Theresa Weber, Uni Salzburg, erwähnt in ihrem Vortrag nicht nur die einschlägige Norm des Art 9 Abs 3 Aarhus-Konvention, sondern auch Art 47 Grundrechtscharta. Beide Bestimmungen stützen sich auf das Konzept des Interessensschutzes („Interessensschutztheorie“) während die österreichische Rechtspraxis sich auf die Schutznormtheorie stützt, wonach nur subjektiv-öffentliche Rechte zu schützen sind. Diese Schutznormtheorie ist mit Rechtsprechung des EuGH nicht vereinbar, weil zu eng gefasst. Defizite ortet Theresa Weber auch beim Rechtsschutz im Zusammenhang mit Verordnungen und mit „Plänen und Programmen“. Abhilfe schaffen könnte hier ein entsprechendes Umweltrechtsbehelfsgesetz des Bundes bzw. sektorale Lösungen in den einzelnen Materiengesetzen des Bundes und der Länder.

Rechtsschutz der Öffentlichkeit im EU-Vergleich

Siim Vahtrus aus Estland spannt zum Abschluss der Vortragsreihe einen Bogen von Deutschland bzw. Österreich, mit einem sehr eingeschränkten Parteienkreis, bis Portugal, wo jede Person oder NGO mit dem Ziel des Umweltschutzes Handlungen der Behörde ohne Nachweis des persönlichen Interesses anfechten kann. Er betont aber ausdrücklich, dass neben der Parteistellung auch andere Aspekte von großer Bedeutung sind. Entscheidend zu einem effizienten Zugang zum Recht sind jedenfalls auch die Verfahrenskosten und die Verfahrensdauer. Der Rechtsschutz sollte auch aufschiebende Wirkung haben, um nach gewonnenem Verfahren nicht vor vollendeten Tatsachen zu stehen.

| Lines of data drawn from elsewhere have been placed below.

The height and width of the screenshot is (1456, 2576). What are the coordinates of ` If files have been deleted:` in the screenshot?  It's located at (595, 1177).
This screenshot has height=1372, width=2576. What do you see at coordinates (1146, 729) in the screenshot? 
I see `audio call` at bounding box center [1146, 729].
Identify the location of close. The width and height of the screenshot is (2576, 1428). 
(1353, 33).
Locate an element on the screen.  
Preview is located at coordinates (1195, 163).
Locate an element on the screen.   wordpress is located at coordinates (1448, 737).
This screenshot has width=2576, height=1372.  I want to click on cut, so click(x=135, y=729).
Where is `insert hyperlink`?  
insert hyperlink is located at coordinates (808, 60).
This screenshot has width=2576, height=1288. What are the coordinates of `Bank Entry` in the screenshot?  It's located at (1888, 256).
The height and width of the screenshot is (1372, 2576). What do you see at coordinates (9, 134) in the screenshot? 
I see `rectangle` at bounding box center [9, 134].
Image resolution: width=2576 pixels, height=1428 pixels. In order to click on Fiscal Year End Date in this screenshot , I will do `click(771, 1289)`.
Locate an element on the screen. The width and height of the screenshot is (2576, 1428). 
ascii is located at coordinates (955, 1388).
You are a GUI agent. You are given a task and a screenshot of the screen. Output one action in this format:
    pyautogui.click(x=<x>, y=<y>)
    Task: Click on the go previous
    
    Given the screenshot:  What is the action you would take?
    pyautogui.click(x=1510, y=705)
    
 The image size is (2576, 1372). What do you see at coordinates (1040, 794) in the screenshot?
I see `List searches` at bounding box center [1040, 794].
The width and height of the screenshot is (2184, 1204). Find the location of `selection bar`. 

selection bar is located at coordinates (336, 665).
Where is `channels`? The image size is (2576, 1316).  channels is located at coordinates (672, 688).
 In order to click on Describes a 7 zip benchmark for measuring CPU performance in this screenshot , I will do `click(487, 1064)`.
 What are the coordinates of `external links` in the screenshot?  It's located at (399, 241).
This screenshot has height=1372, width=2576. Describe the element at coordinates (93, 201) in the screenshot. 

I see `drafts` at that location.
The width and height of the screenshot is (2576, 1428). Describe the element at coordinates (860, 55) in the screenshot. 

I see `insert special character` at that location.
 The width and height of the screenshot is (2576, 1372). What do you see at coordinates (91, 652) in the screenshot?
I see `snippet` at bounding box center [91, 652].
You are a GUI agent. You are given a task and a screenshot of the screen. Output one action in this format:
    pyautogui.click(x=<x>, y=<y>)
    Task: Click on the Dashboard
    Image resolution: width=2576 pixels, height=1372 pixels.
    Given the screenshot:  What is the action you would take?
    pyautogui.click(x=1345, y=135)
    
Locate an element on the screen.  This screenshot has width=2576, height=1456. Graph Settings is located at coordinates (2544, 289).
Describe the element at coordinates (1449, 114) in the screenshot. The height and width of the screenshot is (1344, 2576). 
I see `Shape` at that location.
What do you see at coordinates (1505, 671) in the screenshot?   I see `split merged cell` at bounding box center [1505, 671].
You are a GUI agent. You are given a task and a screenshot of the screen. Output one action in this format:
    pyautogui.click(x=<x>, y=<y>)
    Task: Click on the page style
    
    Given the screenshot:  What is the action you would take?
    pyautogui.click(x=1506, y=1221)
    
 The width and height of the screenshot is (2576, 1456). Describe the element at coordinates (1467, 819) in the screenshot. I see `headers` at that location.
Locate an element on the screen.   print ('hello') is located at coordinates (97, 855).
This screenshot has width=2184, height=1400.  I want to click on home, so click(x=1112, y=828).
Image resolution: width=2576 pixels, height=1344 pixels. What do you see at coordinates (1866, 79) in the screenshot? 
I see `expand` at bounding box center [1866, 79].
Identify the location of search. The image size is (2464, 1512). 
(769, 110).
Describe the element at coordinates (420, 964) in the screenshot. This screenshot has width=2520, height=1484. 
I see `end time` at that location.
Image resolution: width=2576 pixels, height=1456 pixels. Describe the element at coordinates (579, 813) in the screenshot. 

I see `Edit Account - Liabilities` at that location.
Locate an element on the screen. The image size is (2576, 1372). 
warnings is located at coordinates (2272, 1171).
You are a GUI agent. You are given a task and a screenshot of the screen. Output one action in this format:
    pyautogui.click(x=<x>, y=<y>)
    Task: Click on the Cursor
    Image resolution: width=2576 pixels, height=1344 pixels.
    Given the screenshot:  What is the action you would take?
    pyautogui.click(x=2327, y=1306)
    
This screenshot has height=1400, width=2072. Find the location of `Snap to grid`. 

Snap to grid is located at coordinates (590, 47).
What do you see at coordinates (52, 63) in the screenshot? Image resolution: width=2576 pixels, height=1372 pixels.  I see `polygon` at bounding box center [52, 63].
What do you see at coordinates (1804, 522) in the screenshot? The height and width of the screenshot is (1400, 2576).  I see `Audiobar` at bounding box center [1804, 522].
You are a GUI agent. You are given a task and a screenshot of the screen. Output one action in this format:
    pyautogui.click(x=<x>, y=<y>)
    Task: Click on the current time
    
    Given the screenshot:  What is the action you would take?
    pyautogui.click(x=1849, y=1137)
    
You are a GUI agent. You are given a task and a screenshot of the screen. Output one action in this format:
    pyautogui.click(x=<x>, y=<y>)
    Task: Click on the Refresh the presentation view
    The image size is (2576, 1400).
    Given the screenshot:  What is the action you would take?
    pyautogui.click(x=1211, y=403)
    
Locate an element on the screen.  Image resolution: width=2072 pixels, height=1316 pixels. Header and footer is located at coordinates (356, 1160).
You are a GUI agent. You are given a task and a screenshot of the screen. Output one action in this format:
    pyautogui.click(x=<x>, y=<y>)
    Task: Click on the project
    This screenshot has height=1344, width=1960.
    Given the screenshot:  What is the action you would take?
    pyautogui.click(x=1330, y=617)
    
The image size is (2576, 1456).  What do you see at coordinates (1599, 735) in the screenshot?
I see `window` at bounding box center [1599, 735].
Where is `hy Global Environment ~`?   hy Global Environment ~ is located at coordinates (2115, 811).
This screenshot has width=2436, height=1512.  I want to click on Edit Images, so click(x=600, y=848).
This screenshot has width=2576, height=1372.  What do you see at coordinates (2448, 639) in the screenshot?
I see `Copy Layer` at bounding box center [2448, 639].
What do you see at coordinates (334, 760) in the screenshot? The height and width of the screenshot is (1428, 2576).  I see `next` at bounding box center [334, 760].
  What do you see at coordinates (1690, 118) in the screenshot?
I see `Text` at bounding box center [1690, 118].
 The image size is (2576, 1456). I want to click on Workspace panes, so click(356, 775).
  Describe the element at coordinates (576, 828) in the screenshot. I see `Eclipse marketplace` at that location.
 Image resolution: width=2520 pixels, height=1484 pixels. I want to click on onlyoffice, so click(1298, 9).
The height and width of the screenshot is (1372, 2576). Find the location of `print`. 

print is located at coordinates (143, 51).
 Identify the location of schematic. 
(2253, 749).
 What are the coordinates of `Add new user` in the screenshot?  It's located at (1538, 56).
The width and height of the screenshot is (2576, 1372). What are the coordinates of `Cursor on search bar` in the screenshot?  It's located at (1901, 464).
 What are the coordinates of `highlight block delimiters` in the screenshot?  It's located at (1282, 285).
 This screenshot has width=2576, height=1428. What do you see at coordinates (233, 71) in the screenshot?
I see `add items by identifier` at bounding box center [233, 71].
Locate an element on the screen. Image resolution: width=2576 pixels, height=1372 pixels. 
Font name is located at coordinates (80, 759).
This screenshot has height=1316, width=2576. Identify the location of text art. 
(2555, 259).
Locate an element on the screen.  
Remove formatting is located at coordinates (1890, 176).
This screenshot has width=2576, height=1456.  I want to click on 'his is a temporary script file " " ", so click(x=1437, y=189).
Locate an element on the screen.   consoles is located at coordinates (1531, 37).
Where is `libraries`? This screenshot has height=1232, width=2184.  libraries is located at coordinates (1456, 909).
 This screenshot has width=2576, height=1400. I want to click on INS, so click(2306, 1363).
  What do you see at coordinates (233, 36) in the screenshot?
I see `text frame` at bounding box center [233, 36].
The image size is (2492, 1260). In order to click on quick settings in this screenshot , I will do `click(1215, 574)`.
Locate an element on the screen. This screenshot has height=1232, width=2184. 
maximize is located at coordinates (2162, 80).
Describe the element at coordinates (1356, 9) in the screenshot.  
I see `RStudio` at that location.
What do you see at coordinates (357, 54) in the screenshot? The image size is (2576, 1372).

Schlussendlich ist auch wichtig, ob nur formale Fehler oder auch inhaltliche vorgebracht werden.

Interessensvertreter wollen klare gesetzliche Regelungen

In der abschließenden Podiumsdiskussion stimmen die Vertreter/innen der Wirtschaft, der NGOs und der Behörden überein, dass Aarhus-konforme gesetzliche Regelungen schnellst möglich beschlossen werden müssen, da auf Grund der Rechtsunsicherheiten der Wirtschaftsstandort Österreich nachhaltig geschädigt wird.